The original effects are worse than terrible, and even the classic monster footage had to have felt positively prehistoric to audiences in 1980. This is, in a lot of ways, the Godzilla’s Revenge of the Gamera franchise, a film which makes no claim to even trying to satisfy an adult audience, instead playing straight to children, and compensating for it’s flimsy narrative with wall to wall monster combat, mostly snatched from pre existing footage- however, where Godzilla’s Revenge was a midseries celebration of ongoing cannon meant to give kids what they really wanted, Gamera The Super Monster is a cut and dry cash in attempt by Daiei and financiers to milk what pennies still remained in Gamera’s dying husk once and for all. Gamera The Super Monster isn’t a sequel, it’s more like a liquidation sale.

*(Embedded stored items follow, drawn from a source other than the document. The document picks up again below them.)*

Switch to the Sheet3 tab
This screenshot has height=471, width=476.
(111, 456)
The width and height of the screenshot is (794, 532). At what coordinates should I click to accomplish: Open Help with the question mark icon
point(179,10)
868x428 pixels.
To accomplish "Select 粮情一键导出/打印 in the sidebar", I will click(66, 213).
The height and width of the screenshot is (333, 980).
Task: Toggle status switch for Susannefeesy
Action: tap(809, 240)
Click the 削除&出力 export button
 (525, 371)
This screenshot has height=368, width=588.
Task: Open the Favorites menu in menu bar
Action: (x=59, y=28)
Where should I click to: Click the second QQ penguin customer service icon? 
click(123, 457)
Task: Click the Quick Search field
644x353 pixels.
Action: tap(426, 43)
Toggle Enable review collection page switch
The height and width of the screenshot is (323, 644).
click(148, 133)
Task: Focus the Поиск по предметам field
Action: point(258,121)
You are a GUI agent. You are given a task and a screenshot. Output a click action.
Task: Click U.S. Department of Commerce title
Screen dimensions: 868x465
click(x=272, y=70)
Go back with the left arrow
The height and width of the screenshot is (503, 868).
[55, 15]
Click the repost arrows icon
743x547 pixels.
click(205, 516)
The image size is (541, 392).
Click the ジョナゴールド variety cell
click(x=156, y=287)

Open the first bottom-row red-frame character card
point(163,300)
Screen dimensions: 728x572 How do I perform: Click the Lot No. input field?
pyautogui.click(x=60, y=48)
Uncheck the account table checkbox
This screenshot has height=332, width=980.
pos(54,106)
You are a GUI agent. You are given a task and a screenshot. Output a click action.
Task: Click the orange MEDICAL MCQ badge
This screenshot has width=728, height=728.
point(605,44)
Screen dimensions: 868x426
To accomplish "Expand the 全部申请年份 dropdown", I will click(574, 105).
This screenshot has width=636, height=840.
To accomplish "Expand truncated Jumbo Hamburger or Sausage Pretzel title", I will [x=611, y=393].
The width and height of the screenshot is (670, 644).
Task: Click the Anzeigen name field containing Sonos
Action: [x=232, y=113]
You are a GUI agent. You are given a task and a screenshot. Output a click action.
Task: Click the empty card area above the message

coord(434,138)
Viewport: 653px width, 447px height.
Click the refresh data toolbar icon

That having been said, there are some important concessions that need to be made before tossing this stinker out with yesterday’s ham; we are NOT the target audience for Gamera The Super Monster. This is, first and foremost, a children’s film, and it was a children’s film made for kids who probably couldn’t have just streamed Gamera’s entire catalog off of youtube illegally anytime they wanted. It’s possible that for the children of 1980’s Japan, this movie freaking kicked ass. Gamera The Super Monster plays like a greatest hits album for kids who don’t have easy access to these films in their own right. It’s all the monsters you love, and only the good parts. Then, holding the whole thing together, you get space ladies in capes flying around. Honestly, you could do a lot worse! I actually think in some weird way Gamera The Super Monster is a better kid’s film than Godzilla’s Revenge, it’s so much less bleak and depressing, our lead kid is nowhere near as annoying, and the non-monster sequences are anything but drab. Putting yourself in the shoes of a kid who had little to no access to home video, but who loved Gamera, you can probably see how a matinee showing of Gamera The Super Monster could rock your socks off like a mutha fucker.
So, through the eyes of the adult, we have the most lamentable flop in Gamera’s tragic career. For children, we have a shitty story (But who cares?) a spaceship right out of Star Wars, the MOST monsters ever in a Gamera film, and Japanese space ladies, complete with special powers which require choreographed arm movements to activate, like all Japanese people love. I am bound by honor to grade this film academically, but it’s worth an asterisk in the record books that this piece of garbage might be a masterpiece if you’re under 11 years old.